Reproduce verbatim the portion of the Q-learning lecture notes below that falls between "Another form we" and "using the policy.", inclusive.

* DOCUMENT SEGMENT
╔══
22/01/2026 11:59 AM - Lecture
22/01/2026 11:59 AM - Lecture
Still on Lecture 4
Same lecture as last starting from policy iteration
Finite number of iterations to get optimal policy yada yada.
Each iteration guarantees improvement to the value function
This must be difficult to prove
After the value function converges the policy may change once more, but both final policies are equivalent in terms of value so either can be chosen.
These were both model based algorithms (Know the average reward for taking an action and the conditional transition probabilities) that only apply with finite state spaces and action spaces. When the model is not known we need to learn that as well.
Q-Learning
Lecture 5
Off-policy model free algorithm.
(Different than online and offline)
Define a Q function $Q(i, u)$ (action value function) as the expected value of the sum of future rewards after taking the action from the state.
$$
\begin{align}
Q(i, u) &= E(r(i, u) + \alpha V^(j)) \
&= \bar{r}(i, u) + \alpha \sum_j P_{ij}V^(j)
\end{align}
$$
where $j$ is the distribution over the future state given the action.
This is the exact form of the equation we use to choose the action after we have the value function. So we select $u$ as
$$
\mu(i) = argmax_u Q(i, u)
$$
Note that if we have the Q function we don't need the transition probabilities. But then the question becomes how do we get the Q function without knowing the transition probabilities? Monte carlo.
So even though there is a 1-to-1 mapping between Q and V, it is often better to learn Q.
Q-Learning
Given an experience (current state i, current action, u, reward we got r(i, u), and next state j) then we can update our estimate of the Q value.
(Only markovian models and not partially observable)
Note that Q learning also works with finite action space infinite state space when we move to deep Q learning
$$
Q(i, u) \leftarrow (1-\beta_k)Q(i, u) + \beta_k(r(i, u) + \alpha\cdot max_v Q(j, v))
$$
First term is old estimate and second term is new estimate.
$V^*(j) = max_v Q(j, v)$
$$Q(i, j) = \bar{r}(i, u) + \alpha \sum_k P_{ij}(u) V^* (j) = \bar{r}(i, u) + \alpha \sum_k P_{ij}(u) max_v Q(j, v)$$
in the perfect case and we know
$$r(i, u) + \alpha\cdot max_v Q(j, v)$$
equals this in expectation
Why not just collect many examples of taking random actions and rewards from many states and then compute the Q directly using averages? Just because we are in practice playing out games to collect experiences?
Good question: This is off-policy meaning that if we just see experiences generated from any policy we can learn the optimal policy as long as the generating policy provides enough coverage for each state (all state action pairs must be seen infinite times).
The betas must decay to 0. In practice we use a standard scheduler.
Another form we can do
$$
Q(i, u) \leftarrow Q(i, u) + \beta_k (r(i, u) + \alpha \cdot max_v Q (j, v) - Q(i, u))
$$
This form relates to temporal difference learning.
Offline: We just learn from a database without needing to act using the policy.
Off-Policy: Learning from different policy than we are teaching.
╚══
* RAW DATA
╔══
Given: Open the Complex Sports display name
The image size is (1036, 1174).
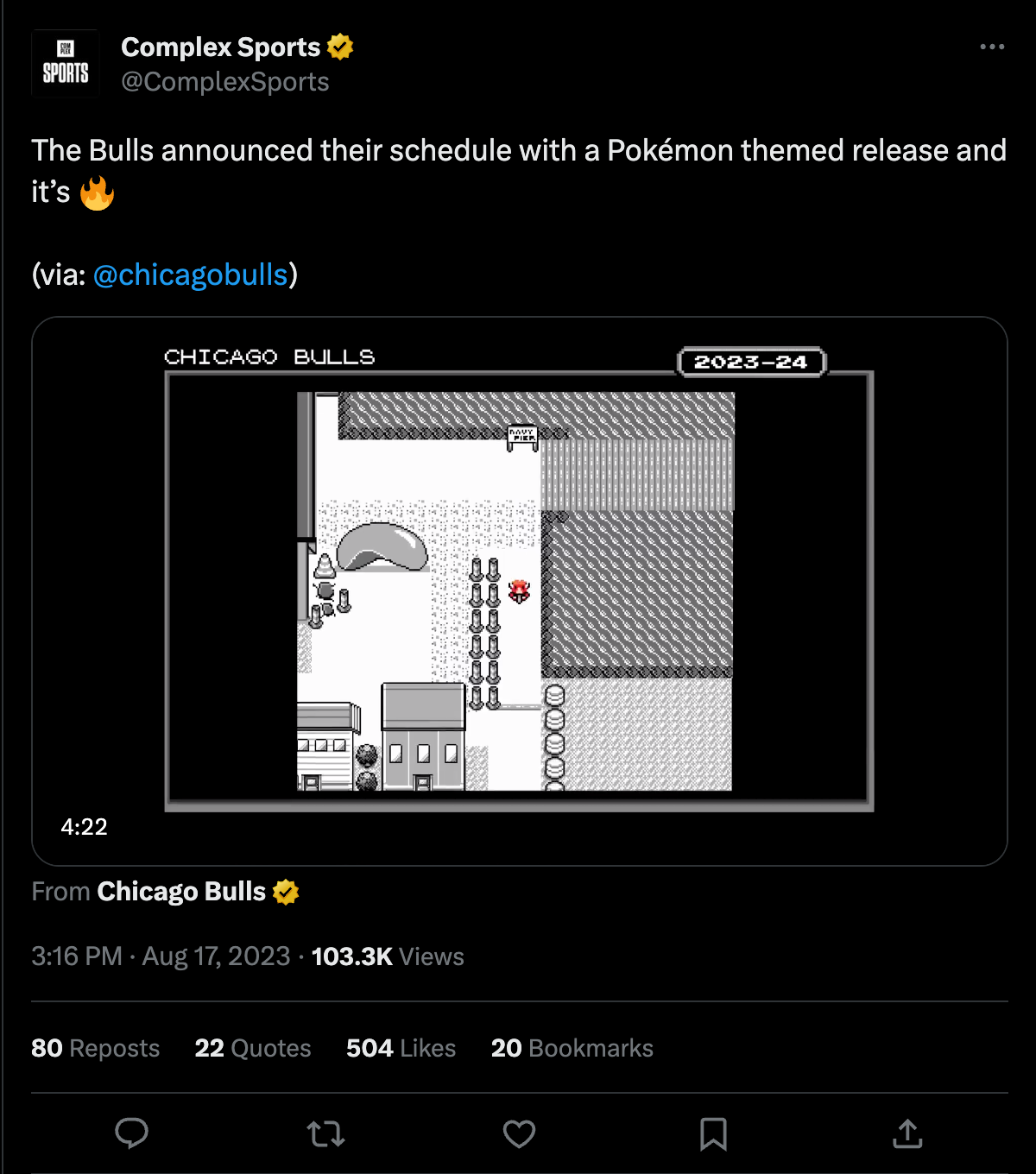Looking at the screenshot, I should pyautogui.click(x=220, y=47).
╚══
* WRITTEN SOLUTION
Another form we can do
$$
Q(i, u) \leftarrow Q(i, u) + \beta_k (r(i, u) + \alpha \cdot max_v Q (j, v) - Q(i, u))
$$
This form relates to temporal difference learning.
Offline: We just learn from a database without needing to act using the policy.